### [ARTICLE]
-=-=-

# Maximum value of American call?

I’m reviewing this stuff for the first time…ouch. The maximum value of American call is <= price of the underlying, that’s how it is defined. Sure, a stock trading at \$23, will not have a call valued at more \$23, but why isn’t it this: maximum value (American call) <= Max of zero or (price of the underlying - strike price)? 1) strike price =\$20, Price=\$23, then Call=\$3 2) strike price =\$20, Price=\$20, then Call=\$0 3) strike price =\$20, Price=\$10, then Call=\$0 Why do they say it is <= \$23? I know I’m missing something…

Dreary, an option will never cost more than the underlying asset , “why spend \$24 for a call if I can buy the stock for \$23?”

strangedays, yes, i understand that, but what is the value of the call? Of course it is less than \$23…it’s also less than \$23*2=\$46…it’s also less than \$23+\$10, etc. That’s obvious. Why isn’t it less than or equal to (Price minus strike price)?

Because (price - strike) is the payoff of the call, which cannot be related to the price (you pay it at the beginning). The relationship: The maximum value of American call is <= price of the underlying, must be held all time, if this is not the case an arbitrage can be constructed going long asset and shorting the call.

ok, got that, thanks. It is possible that strike price =\$20, Stock Price=\$23, but if this call will expire in 6 months, it will be worth more than \$3, but will never be worth more than \$23. I’m a bit rusty with options

In other words, it is true that: maximum value (American call) <= (price of the underlying - strike price), or zero AT EXPIRATION.

-=-=-

### [RAW DATA]
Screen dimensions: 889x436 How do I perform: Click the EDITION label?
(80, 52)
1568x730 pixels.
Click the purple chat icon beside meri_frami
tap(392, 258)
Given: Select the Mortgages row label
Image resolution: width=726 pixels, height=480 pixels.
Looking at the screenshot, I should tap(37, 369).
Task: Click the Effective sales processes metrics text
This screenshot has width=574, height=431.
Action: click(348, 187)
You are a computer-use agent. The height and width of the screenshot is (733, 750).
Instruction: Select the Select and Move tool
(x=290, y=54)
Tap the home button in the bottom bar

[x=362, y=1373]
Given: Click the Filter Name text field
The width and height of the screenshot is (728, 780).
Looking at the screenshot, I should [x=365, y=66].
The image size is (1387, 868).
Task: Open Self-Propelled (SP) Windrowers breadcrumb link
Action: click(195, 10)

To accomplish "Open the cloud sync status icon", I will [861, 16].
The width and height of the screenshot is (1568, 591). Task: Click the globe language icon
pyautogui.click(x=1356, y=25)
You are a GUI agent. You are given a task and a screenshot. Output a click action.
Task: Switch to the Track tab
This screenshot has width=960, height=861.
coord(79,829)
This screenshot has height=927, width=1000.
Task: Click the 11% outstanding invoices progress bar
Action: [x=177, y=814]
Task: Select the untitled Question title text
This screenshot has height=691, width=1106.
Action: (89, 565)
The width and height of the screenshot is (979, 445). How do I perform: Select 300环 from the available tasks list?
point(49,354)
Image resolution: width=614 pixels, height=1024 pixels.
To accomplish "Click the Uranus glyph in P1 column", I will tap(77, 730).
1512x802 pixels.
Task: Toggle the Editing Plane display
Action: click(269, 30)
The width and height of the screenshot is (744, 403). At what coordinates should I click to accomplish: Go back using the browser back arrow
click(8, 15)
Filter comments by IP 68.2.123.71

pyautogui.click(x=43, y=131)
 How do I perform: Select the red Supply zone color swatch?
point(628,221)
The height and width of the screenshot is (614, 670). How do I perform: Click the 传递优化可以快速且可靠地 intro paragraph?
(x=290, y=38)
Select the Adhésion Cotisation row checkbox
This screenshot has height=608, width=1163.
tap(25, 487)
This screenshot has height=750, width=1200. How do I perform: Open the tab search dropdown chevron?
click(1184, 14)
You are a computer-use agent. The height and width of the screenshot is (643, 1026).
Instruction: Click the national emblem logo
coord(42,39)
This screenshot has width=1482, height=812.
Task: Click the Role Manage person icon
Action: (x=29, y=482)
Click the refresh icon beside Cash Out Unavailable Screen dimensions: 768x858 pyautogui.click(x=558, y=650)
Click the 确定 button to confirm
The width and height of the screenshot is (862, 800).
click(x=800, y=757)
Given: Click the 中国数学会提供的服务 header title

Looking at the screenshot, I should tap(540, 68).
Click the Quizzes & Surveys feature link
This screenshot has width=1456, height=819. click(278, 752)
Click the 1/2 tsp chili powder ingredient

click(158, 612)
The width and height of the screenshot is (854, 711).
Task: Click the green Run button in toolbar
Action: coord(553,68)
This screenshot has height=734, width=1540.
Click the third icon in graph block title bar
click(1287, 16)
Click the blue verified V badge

-=-=-

### [WRITTEN PROBLEM]
In the thread on the maximum value of an American call, what arbitrage does the reply say could be set up if a call were worth more than the underlying?

### [THE SOLUTION]
Going long the asset and shorting the call.